Pretty is having a time.
It’s widely known in the family that her grandmother is dying soon. Pretty rented a car and drove two states in a night to be there and have some time with her Grandma before she passes. Right now, she’s having to go to a mortuary with her mother to “make arrangements”. She’s doing her best to hold it all together inside. But why should she? Why isn’t she allowed to fall apart? In her family, they keep up appearances above everything else. And that’s not bad, it’s just their way.
When my Grandma died, I wasn’t there. But I did get to fly out to be with my family for the little Memorial we had soon after. It was great to see my Mommy, my Step-Dad, my Little Step Brother, his wife, their child, my Aunt, my cousins, my Uncle, the cats…yeah, there were a lot of things going on. But it wasn’t about Grandma until Mom and I went to pick up The Ashes.
It was strange. I felt like I wasn’t really there. I felt like I was an awkward pre-teen standing around while the Grown-Ups handled things. I stood there and stared at the little box containing the earthly remains of my maternal grandmother. I knew she wasn’t in there, I knew her Spirit was finally at rest with my Grandpa; but it was strange to think of the body that held me as a baby and child, consoled me when I was growing up, confounded me as a teenager and young adult, that aggravated me as an adult, it was all packed into a box that I could hold with one hand.

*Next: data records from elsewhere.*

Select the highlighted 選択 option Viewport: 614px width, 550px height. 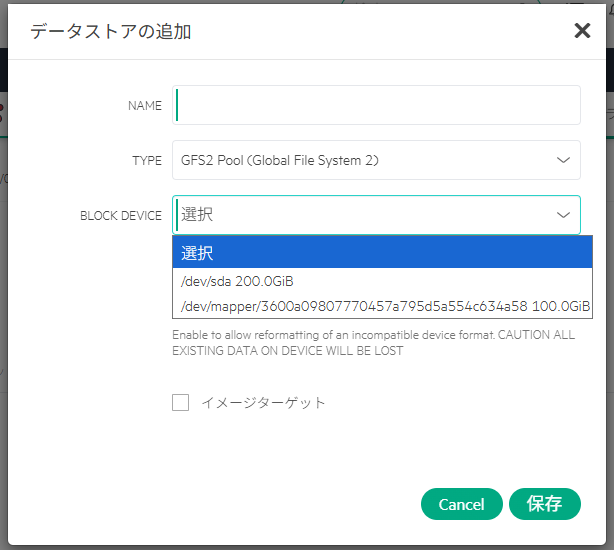[382, 253]
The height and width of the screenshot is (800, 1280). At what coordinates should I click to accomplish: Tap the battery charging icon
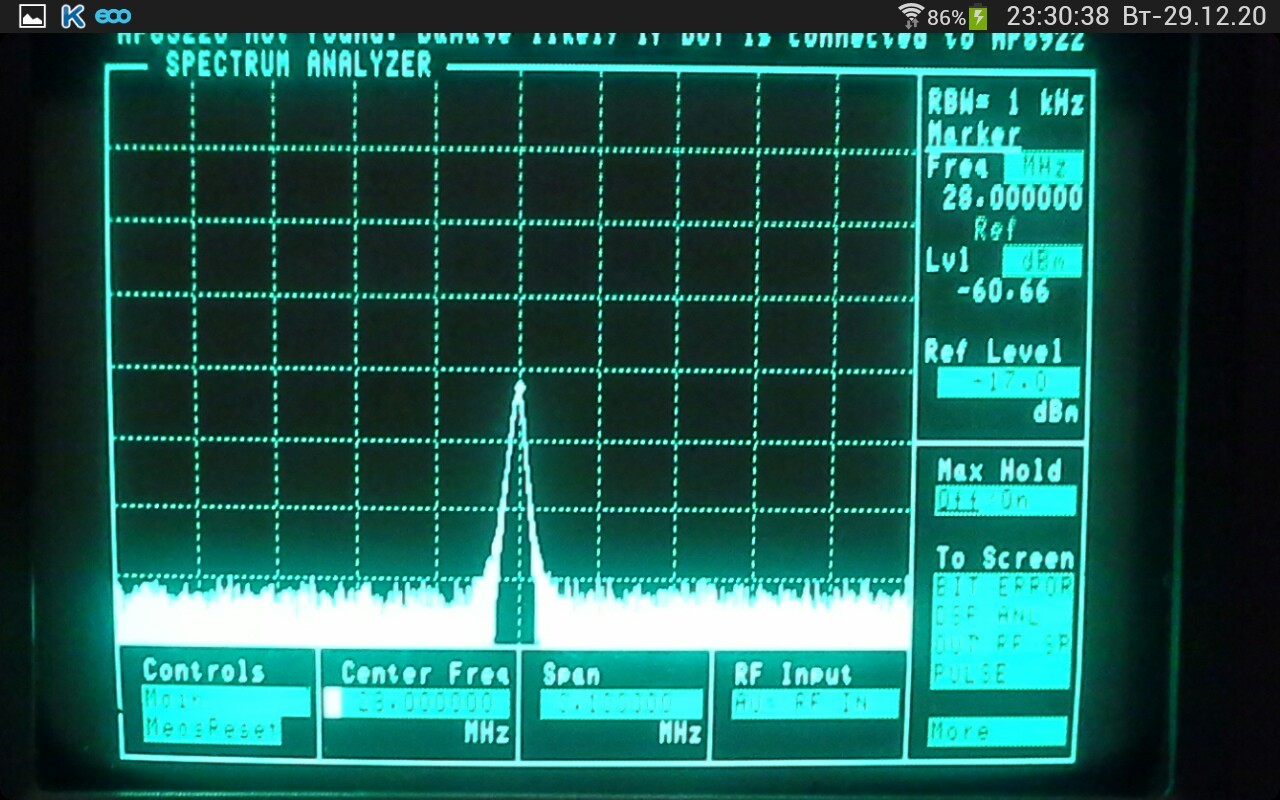978,17
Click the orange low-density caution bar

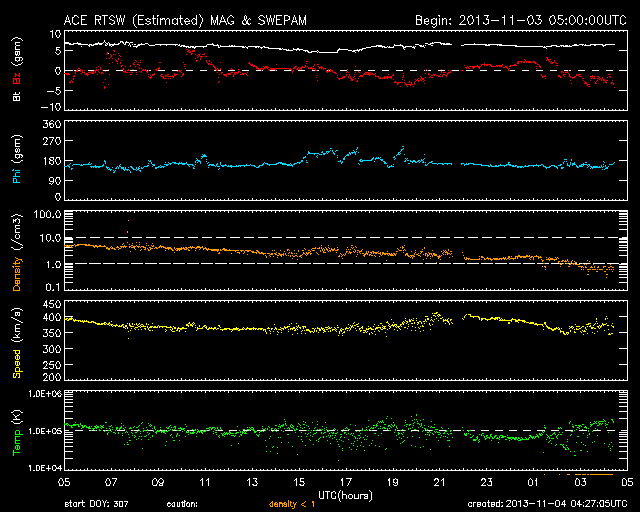(x=593, y=473)
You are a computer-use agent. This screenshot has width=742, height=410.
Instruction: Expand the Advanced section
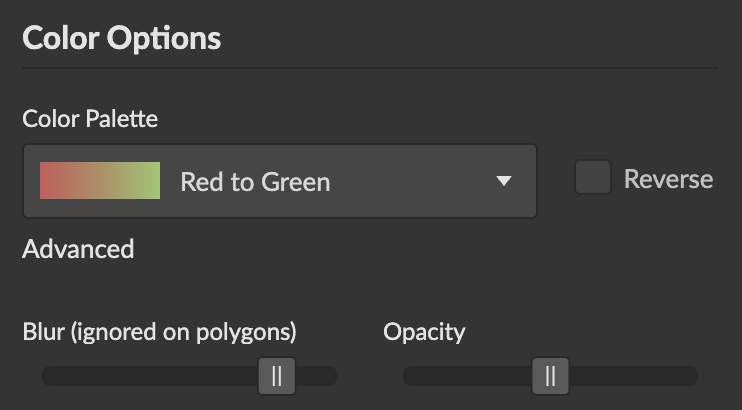[78, 249]
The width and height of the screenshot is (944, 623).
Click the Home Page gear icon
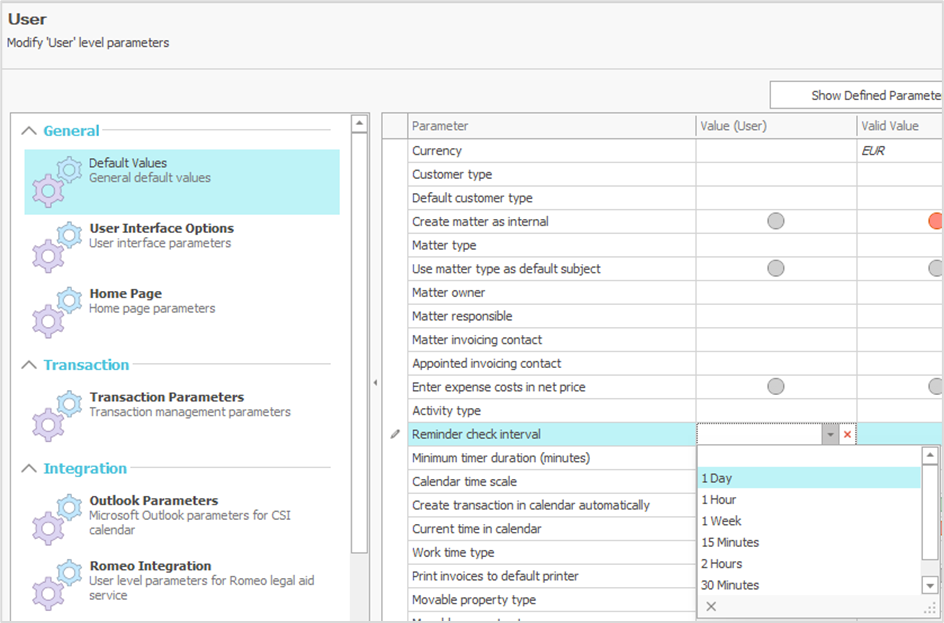pyautogui.click(x=56, y=309)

And my Mom did just that, she handed my Grandma to me. Put ME in charge of the Box O’Grandma. I remember giving it a little pet and saying “Hi Grandma” in a really small voice.
When we got into the car, I went to sit with my Grandma Box on my lap. Suddenly, I wanted it anywhere but on my lap. Before my Mom could start the car, I’d unbuckled my belt and bolted out the door for the rear passenger door. My Mom inquired as to what “the hell” I was doing; and I explained, “GOD FORBID something happen and we get into an accident! I don’t want to be WEARING OR SPITTING UP GRANDMA FOR WEEKS ON END!”
We laughed, it’s our way. We fall apart, but we also are Masters of Humor as Defense. My Mother’s family has a genetic predisposition for it. It’s a bit like a sitcom; we can be wailing, wringing our hands in despair…and then one of us will make a fart joke. It’s just what we do.
And I’m glad. In that family, we have given ourselves the Permission to Fall Apart, but there’s something inside us that knows it’s ok to pick those pieces right back up without any doubt that it’s the right thing to do.